花车的小数精度 [英] Decimal precision of floats
问题描述
相当于log10(2 ^ 24)≈7.225个十进制数字
Wikipedia $ b
精度:7位数字
MSDN
$ b
6
/ blockquote>
std :: numeric_limits< float> :: digits10
为什么numeric_limits在这里返回6?维基百科和MSDN都报告浮点数有7个十进制数字的精度。
C ++标准说digits10是:
代表没有改变。
这有些模糊;幸运的是,有一个脚注:
相当于FLT_DIG,DBL_DIG,LDBL_DIG
这些在C标准中定义;让我们来看看它:
十进制数字的个数q,这样任何带有十进制数字的浮点数都可以四舍五入到一个带有p基数b位数的浮点数,然后再返回而不改变为q个十进制数。
所以
std :: numeric_limits< float> :: digits10是十进制数字的位数,如果将其转换为浮点数并返回十进制。
正如你所说,浮点数有十位数的小数精度,但是在表示两个固定宽度小数和浮点数不是一致的对数。将1.xxx格式的数字四舍五入到固定的小数位数的相对误差几乎是舍入9.xxx的相对误差的十倍大。小数位。同样,根据价值在汇率中的位置,将其四舍五入为二进制数字的相对误差可以相差近两倍。
这个结果是不是所有的七位小数在浮动和返回的往返中都存在,但是所有的六位小数都是。因此,
std :: numeric_limits< float> :: digits10是6.
指数在
float类型的有效范围内的七位小数;你可以很容易地编写一个程序,以彻底测试所有这些,如果你还没有确信。equivalent to log10(2^24) ≈ 7.225 decimal digits
Precision: 7 digits
6
std::numeric_limits<float>::digits10Why numeric_limits return 6 here? Both Wikipedia and MSDN report that floats have 7 decimal digits of precision.
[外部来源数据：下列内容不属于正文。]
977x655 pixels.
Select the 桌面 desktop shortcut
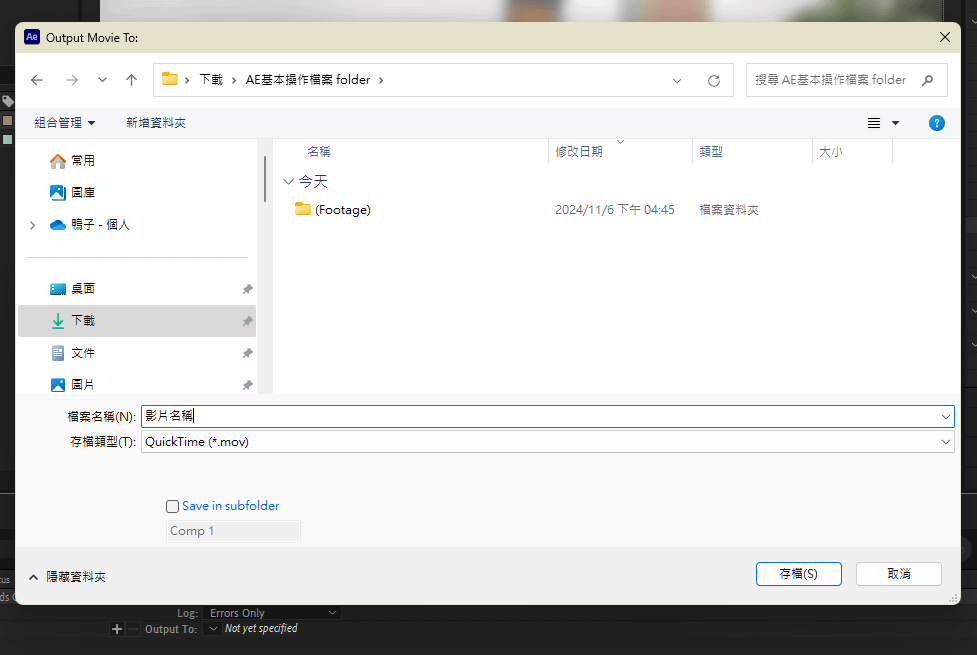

解决方案If in doubt, read the spec. The C++ standard says that
digits10is:Number of base 10 digits that can be represented without change.
That's a little vague; fortunately, there's a footnote:
Equivalent to FLT_DIG, DBL_DIG, LDBL_DIG
Those are defined in the C standard; let's look it up there:
number of decimal digits, q, such that any floating-point number with q decimal digits can be rounded into a floating-point number with p radix b digits and back again without change to the q decimal digits.
So
std::numeric_limits<float>::digits10is the number of decimal digits such that any floating-point number with that many digits is unchanged if you convert it to afloatand back to decimal.As you say, floats have about 7 digits of decimal precision, but the error in representation of both fixed-width decimals and floats is not uniformly logarithmic. The relative error in rounding a number of the form 1.xxx.. to a fixed number of decimal places is nearly ten times larger than the relative error of rounding 9.xxx.. to the same number of decimal places. Similarly, depending on where a value falls in a binade, the relative error in rounding it to 24 binary digits can vary by a factor of nearly two.
The upshot of this is that not all seven-digit decimals survive the round trip to float and back, but all six digit decimals do. Hence,
std::numeric_limits<float>::digits10is 6.There are not that many six and seven digit decimals with exponents in a valid range for the
floattype; you can pretty easily write a program to exhaustively test all of them if you're still not convinced.这篇关于花车的小数精度的文章就介绍到这了,希望我们推荐的答案对大家有所帮助,也希望大家多多支持IT屋!